WORK INSTRUCTION » Lines from the one containing "Click the plaintext language label" to the end of the records, both ends included and exactly as written, are the whole answer, and no pictures go in it.

(Beginning of RECORDS TO USE)

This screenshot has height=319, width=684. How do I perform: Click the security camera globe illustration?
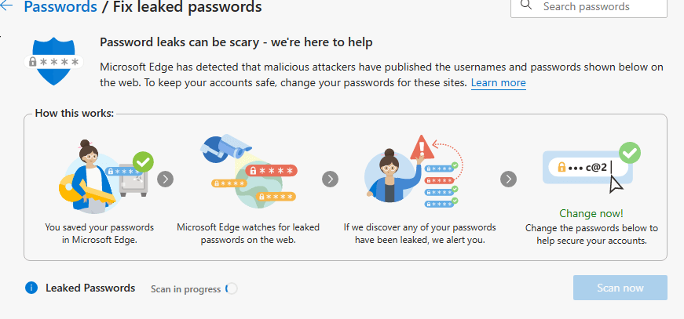(249, 172)
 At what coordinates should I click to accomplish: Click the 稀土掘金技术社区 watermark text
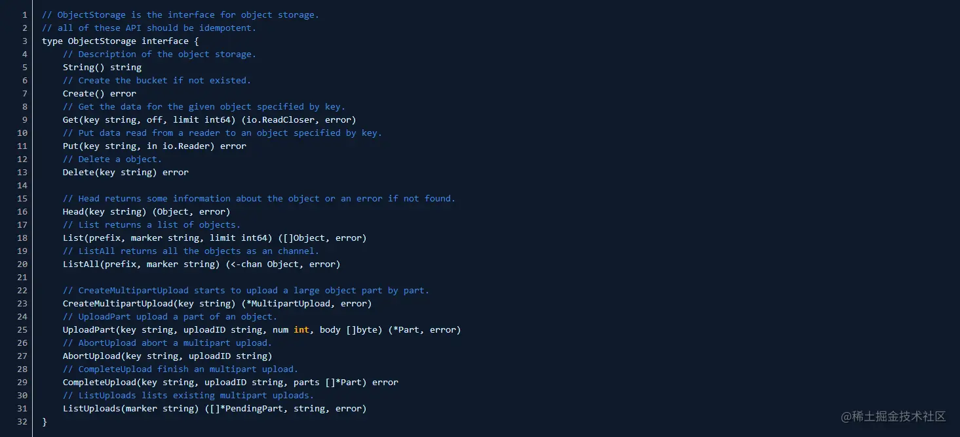894,417
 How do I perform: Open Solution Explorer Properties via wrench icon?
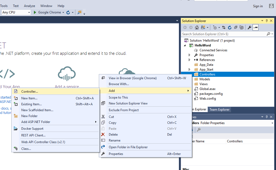point(249,27)
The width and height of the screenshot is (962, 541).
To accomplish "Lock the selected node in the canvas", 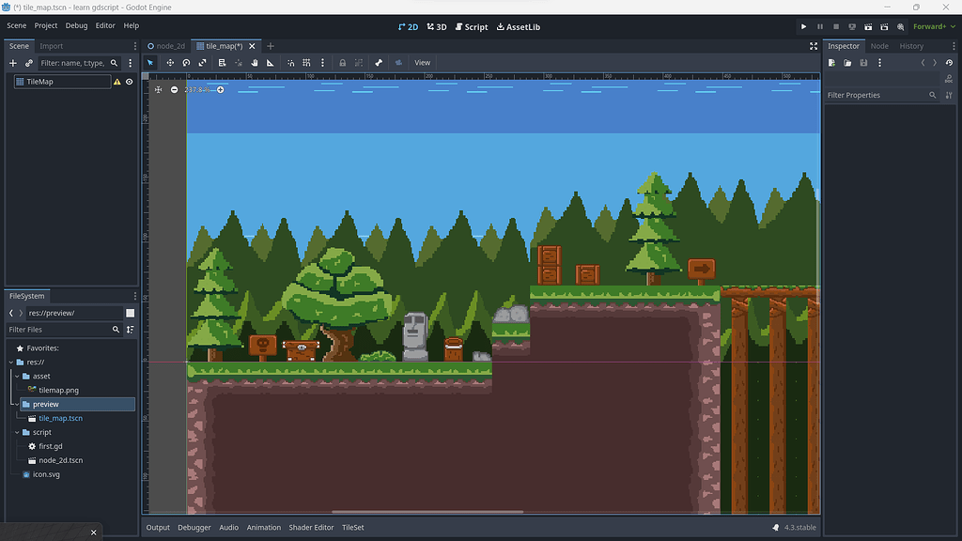I will click(x=343, y=62).
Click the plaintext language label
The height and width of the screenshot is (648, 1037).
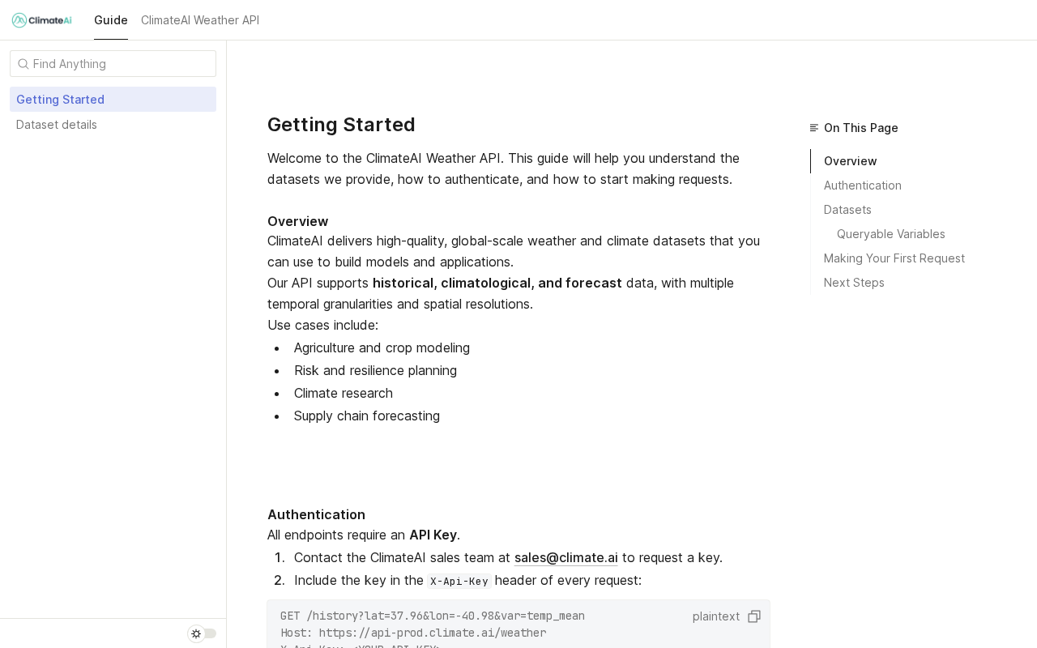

(End of RECORDS TO USE)

WRITTEN RESPONSE »
Click the plaintext language label
The height and width of the screenshot is (648, 1037).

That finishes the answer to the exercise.